» **EXERCISE 1**
In the article on executive bonuses, condense the paragraph beginning "Colin Glass, the chief executive" into a short bulleted list that keeps its main facts.
» **EXERCISE 2**
Decide whether each statement agrees with the article on executive bonuses. Answer yes or no, and quote the words of the text that settle it: (a) the food service business was sold to Brake Bros in November; (b) George Leckie's bonus was equivalent to 42 per cent of his salary; (c) the shares fell to a low of 62.5p in February.
» **EXERCISE 3**
Carry on the article about the executive bonuses, starting right after its final sentence.

──────── SOURCE TEXT ────────

Colin Glass, the chief executive, was paid a bonus of pounds 104,000, the equivalent of 42 per cent of his annual salary. George Leckie, the finance director, received an pounds 81,000 bonus equivalent to 55 per cent of salary. The "special one-off payments" were made for the "successful disposal" of the group's food service business, which was sold to Brake Bros for pounds 43.6m in November.

The bonuses were paid in spite of a calamitous year for the group which saw the shares fall from 621.5p last spring to a low of 62.5p in February following a profits' collapse and a warning on trading.

One investor with a major stake in the company said: "We will be asking them to justify it when we see them next. It does not look good."

Pirc, the corporate governance specialist, added: "We have severe reservations about certain aspects of the corporate governance structure, particularly regarding remuneration."

──────── RECORD EXTRACTS ────────

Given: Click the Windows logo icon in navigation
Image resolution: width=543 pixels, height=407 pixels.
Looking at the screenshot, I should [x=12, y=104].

────────
──────── RECORD EXTRACTS ────────

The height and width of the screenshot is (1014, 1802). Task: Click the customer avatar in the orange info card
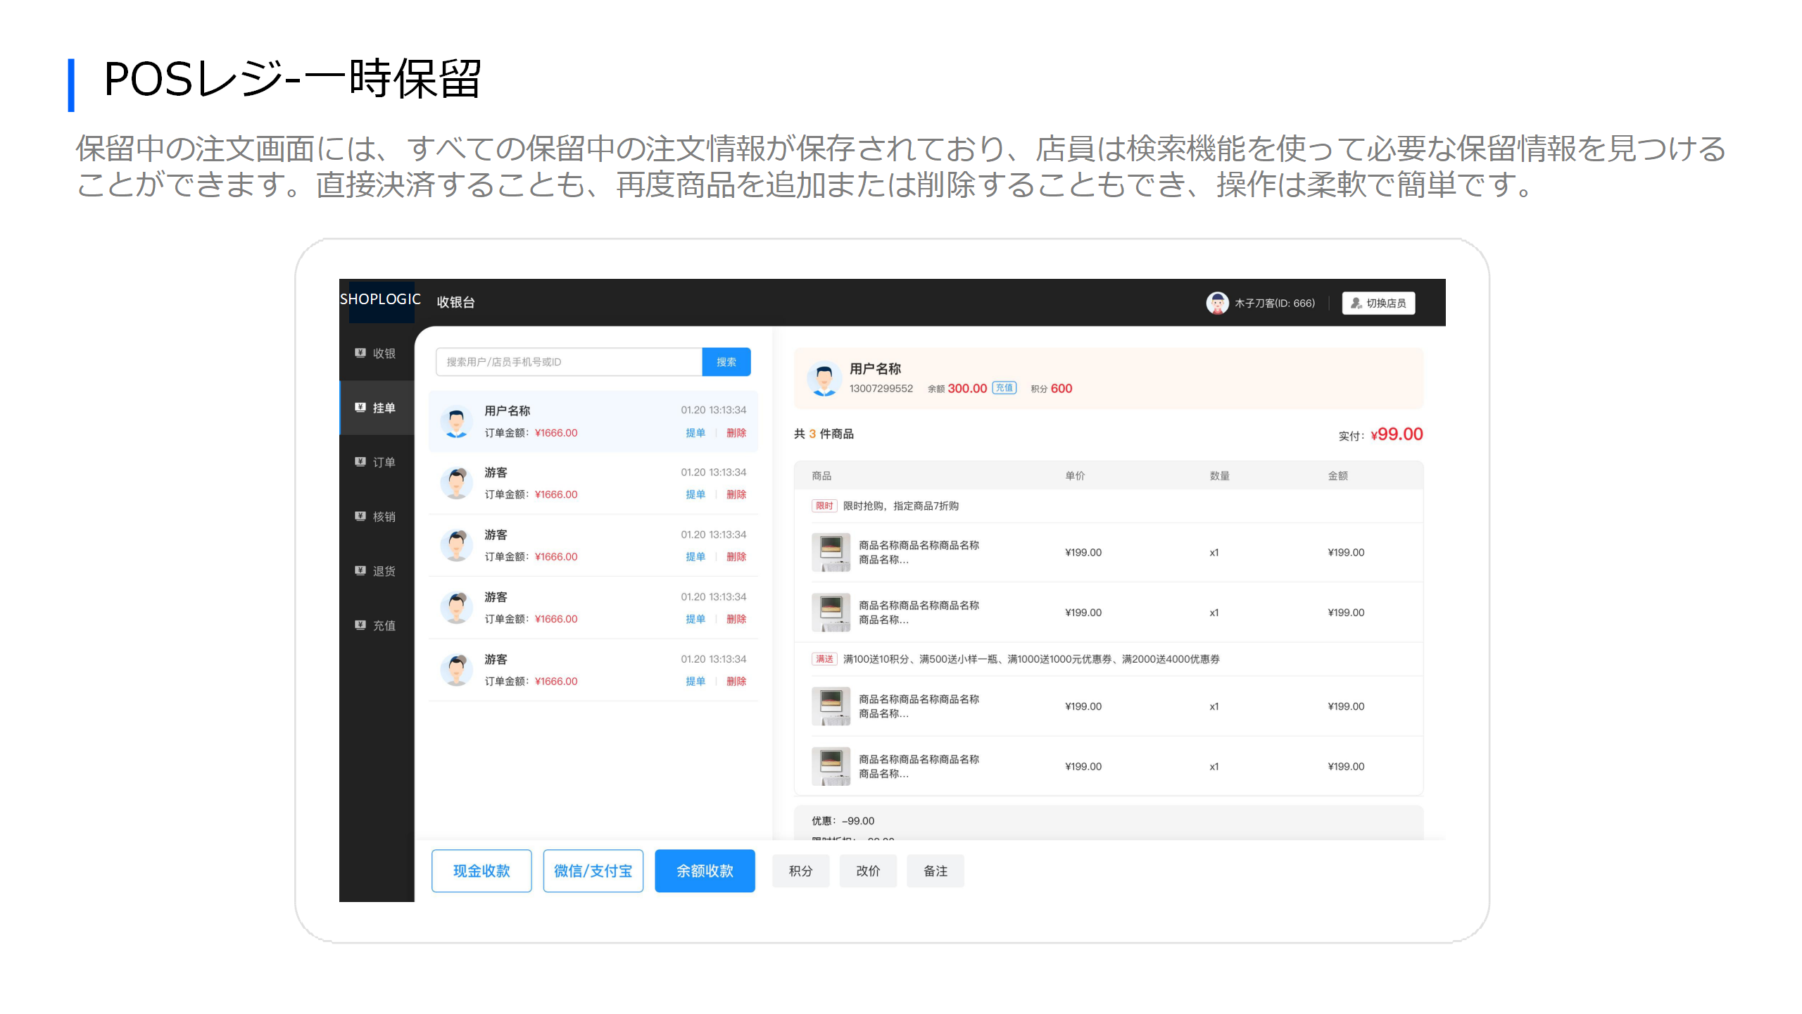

────────

» **TASK OUTPUT 1**
- Colin Glass, chief executive: bonus of £104,000, equal to 42 per cent of his annual salary.
- George Leckie, finance director: bonus of £81,000, equal to 55 per cent of salary.
- Both were special one-off payments for the successful disposal of the group's food service business.
- That business was sold to Brake Bros for £43.6m in November.

» **TASK OUTPUT 2**
(a) Yes: "which was sold to Brake Bros for pounds 43.6m in November"
(b) No: "equivalent to 55 per cent of salary"
(c) Yes: "to a low of 62.5p in February"

» **TASK OUTPUT 3**
Alldays revealed that it had originally intended the bonuses to be higher but they were scaled back after the group's trading difficulties became apparent.

Colin Glass' bonus was originally pounds 175,000 before the adjustment. Mr Leckie was paid the full amount because he had already used the money to settle a capital gains tax liability. His bonus will be adjusted next year, the company said.

Justifying the payments a spokesman for Alldays said: "They were for securing a better than expected price for the sale of a business to the only realistic buyer."

The shares closed 4p lower at 72.5p.